Fuzzy Approach Topic Discovery in Health and Medical Corpora
This work addresses the problem of automatically retrieving information from health and medical corpora for researchers and practitioners, but it is incremental as it builds on existing topic modeling approaches.
The paper tackles the challenge of processing medical text data by proposing a fuzzy latent semantic analysis (FLSA) method for topic modeling, which shows superior performance compared to latent Dirichlet allocation (LDA) in quantitative evaluations.
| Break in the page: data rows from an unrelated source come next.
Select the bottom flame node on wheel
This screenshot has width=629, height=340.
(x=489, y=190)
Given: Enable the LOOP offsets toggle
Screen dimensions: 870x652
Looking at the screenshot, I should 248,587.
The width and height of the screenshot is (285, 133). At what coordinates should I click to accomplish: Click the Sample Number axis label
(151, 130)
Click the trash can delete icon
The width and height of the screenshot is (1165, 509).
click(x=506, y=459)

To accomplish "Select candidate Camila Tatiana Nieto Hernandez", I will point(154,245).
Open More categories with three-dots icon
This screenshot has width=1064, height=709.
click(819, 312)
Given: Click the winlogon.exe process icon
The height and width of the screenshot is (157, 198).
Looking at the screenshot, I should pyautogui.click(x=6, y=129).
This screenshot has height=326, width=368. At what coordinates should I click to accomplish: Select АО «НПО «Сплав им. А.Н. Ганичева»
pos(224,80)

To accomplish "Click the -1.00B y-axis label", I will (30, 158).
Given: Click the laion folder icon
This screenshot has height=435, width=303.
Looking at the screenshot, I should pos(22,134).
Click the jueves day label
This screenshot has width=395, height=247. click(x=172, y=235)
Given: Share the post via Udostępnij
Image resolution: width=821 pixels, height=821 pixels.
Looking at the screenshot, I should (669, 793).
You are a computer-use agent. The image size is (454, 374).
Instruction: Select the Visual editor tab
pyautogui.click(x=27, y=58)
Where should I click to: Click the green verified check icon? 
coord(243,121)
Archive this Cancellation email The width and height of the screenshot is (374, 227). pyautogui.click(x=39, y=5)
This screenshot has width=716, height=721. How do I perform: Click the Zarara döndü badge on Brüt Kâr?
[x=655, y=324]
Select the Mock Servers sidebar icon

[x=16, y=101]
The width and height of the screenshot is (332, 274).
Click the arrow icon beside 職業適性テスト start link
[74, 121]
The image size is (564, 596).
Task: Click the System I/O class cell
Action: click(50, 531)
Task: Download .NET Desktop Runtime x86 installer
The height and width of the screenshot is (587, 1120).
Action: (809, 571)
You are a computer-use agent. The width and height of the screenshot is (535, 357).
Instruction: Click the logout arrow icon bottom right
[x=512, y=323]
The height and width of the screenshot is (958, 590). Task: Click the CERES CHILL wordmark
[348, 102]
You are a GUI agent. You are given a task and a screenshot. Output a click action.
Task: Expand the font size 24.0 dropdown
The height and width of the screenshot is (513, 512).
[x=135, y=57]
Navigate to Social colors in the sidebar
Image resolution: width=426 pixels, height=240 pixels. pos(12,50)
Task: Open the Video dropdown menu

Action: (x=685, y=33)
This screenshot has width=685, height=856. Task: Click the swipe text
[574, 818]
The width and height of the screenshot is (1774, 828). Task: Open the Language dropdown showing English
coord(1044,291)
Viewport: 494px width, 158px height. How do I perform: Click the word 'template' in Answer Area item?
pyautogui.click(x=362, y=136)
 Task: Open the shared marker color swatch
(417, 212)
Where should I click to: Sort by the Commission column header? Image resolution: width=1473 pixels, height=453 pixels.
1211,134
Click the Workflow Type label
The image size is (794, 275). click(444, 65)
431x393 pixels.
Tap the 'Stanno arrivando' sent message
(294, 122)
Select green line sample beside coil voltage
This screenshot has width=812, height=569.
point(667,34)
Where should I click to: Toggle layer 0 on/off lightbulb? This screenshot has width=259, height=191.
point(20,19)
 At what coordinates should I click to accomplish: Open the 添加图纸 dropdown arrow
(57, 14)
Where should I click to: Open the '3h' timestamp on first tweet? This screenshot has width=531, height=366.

The majority of medical documents and electronic health records (EHRs) are in text format that poses a challenge for data processing and finding relevant documents. Looking for ways to automatically retrieve the enormous amount of health and medical knowledge has always been an intriguing topic. Powerful methods have been developed in recent years to make the text processing automatic. One of the popular approaches to retrieve information based on discovering the themes in health & medical corpora is topic modeling, however, this approach still needs new perspectives. In this research we describe fuzzy latent semantic analysis (FLSA), a novel approach in topic modeling using fuzzy perspective. FLSA can handle health & medical corpora redundancy issue and provides a new method to estimate the number of topics. The quantitative evaluations show that FLSA produces superior performance and features to latent Dirichlet allocation (LDA), the most popular topic model.